**Goal of the exercise:** Find the line containing "Given: Click the SPACEFLIGHT logo title" in the records below. Copy exactly that line and each one after it, ending at the line containing "Given: Click the search", and nothing more.

**Information provided:**
*** Begin section ***

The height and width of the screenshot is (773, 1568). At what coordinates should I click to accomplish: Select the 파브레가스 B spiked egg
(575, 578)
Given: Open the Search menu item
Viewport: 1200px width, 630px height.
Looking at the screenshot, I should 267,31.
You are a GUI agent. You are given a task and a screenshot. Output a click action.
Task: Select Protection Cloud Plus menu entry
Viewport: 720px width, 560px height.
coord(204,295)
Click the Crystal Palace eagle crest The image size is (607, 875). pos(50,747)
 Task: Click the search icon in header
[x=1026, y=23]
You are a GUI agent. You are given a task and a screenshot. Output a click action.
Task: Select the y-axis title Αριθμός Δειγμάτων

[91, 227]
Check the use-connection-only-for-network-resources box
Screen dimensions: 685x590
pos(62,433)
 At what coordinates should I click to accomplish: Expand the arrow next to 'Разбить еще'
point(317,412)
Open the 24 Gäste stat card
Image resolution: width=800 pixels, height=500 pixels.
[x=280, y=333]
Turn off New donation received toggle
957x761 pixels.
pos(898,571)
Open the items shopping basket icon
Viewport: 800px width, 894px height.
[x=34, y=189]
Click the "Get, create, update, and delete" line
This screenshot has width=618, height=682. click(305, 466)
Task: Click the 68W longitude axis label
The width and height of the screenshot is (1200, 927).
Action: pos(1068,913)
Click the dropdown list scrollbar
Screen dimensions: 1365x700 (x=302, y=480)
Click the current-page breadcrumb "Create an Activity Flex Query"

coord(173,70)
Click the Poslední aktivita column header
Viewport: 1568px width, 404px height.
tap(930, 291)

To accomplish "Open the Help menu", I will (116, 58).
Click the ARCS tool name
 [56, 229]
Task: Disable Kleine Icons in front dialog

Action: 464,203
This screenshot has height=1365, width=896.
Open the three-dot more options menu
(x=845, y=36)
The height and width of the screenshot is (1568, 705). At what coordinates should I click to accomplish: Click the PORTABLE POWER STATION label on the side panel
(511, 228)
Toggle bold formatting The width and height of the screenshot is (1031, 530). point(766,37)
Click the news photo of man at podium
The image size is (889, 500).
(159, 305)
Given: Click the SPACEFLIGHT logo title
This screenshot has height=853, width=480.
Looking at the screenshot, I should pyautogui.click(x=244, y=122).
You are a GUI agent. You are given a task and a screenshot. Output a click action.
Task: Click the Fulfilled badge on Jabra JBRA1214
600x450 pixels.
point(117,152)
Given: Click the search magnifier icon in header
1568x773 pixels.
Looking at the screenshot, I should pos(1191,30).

*** End section ***

**Response box:**
Given: Click the SPACEFLIGHT logo title
This screenshot has height=853, width=480.
Looking at the screenshot, I should pyautogui.click(x=244, y=122).
You are a GUI agent. You are given a task and a screenshot. Output a click action.
Task: Click the Fulfilled badge on Jabra JBRA1214
600x450 pixels.
point(117,152)
Given: Click the search magnifier icon in header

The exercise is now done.